Each line from the one with "苏州沙力医疗器械赢得加拿大政府标单，击败全球顶级 (738, 2286)" through the last line of the records must be output exactly, both ends included.
++++++++++++++++++++
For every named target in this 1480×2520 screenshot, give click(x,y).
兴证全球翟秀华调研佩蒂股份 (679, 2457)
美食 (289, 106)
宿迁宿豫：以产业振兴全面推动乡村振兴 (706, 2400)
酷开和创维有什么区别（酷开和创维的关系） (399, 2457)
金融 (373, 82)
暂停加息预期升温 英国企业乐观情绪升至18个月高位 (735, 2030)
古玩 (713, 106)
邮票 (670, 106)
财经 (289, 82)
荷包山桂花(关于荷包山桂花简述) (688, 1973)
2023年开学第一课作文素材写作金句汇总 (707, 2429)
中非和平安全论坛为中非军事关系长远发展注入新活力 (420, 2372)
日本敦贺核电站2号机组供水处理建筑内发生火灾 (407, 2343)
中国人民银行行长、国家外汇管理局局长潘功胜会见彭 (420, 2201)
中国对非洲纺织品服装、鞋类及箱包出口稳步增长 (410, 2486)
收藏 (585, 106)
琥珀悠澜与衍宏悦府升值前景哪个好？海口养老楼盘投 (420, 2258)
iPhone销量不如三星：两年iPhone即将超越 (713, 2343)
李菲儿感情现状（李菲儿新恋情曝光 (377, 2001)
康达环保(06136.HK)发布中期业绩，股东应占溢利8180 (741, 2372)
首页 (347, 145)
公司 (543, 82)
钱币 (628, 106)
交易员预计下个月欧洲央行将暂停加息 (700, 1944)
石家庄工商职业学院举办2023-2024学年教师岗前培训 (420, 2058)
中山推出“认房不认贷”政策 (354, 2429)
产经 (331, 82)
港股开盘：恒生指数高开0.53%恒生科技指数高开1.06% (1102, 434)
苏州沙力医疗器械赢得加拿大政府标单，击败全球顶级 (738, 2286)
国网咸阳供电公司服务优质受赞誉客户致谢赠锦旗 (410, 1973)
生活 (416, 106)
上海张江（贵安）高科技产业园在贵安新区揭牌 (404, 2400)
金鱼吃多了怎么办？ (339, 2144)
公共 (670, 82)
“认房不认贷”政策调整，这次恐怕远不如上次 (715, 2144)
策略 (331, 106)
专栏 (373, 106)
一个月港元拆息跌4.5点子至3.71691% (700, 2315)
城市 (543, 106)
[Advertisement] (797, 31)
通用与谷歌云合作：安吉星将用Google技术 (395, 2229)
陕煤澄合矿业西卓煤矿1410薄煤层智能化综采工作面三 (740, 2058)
++++++++++++++++++++
Result for this exercise:
苏州沙力医疗器械赢得加拿大政府标单，击败全球顶级 (738, 2286)
国网咸阳供电公司服务优质受赞誉客户致谢赠锦旗 (410, 1973)
生活 (416, 106)
上海张江（贵安）高科技产业园在贵安新区揭牌 (404, 2400)
金鱼吃多了怎么办？ (339, 2144)
公共 (670, 82)
“认房不认贷”政策调整，这次恐怕远不如上次 (715, 2144)
策略 (331, 106)
专栏 (373, 106)
一个月港元拆息跌4.5点子至3.71691% (700, 2315)
城市 (543, 106)
[Advertisement] (797, 31)
通用与谷歌云合作：安吉星将用Google技术 (395, 2229)
陕煤澄合矿业西卓煤矿1410薄煤层智能化综采工作面三 (740, 2058)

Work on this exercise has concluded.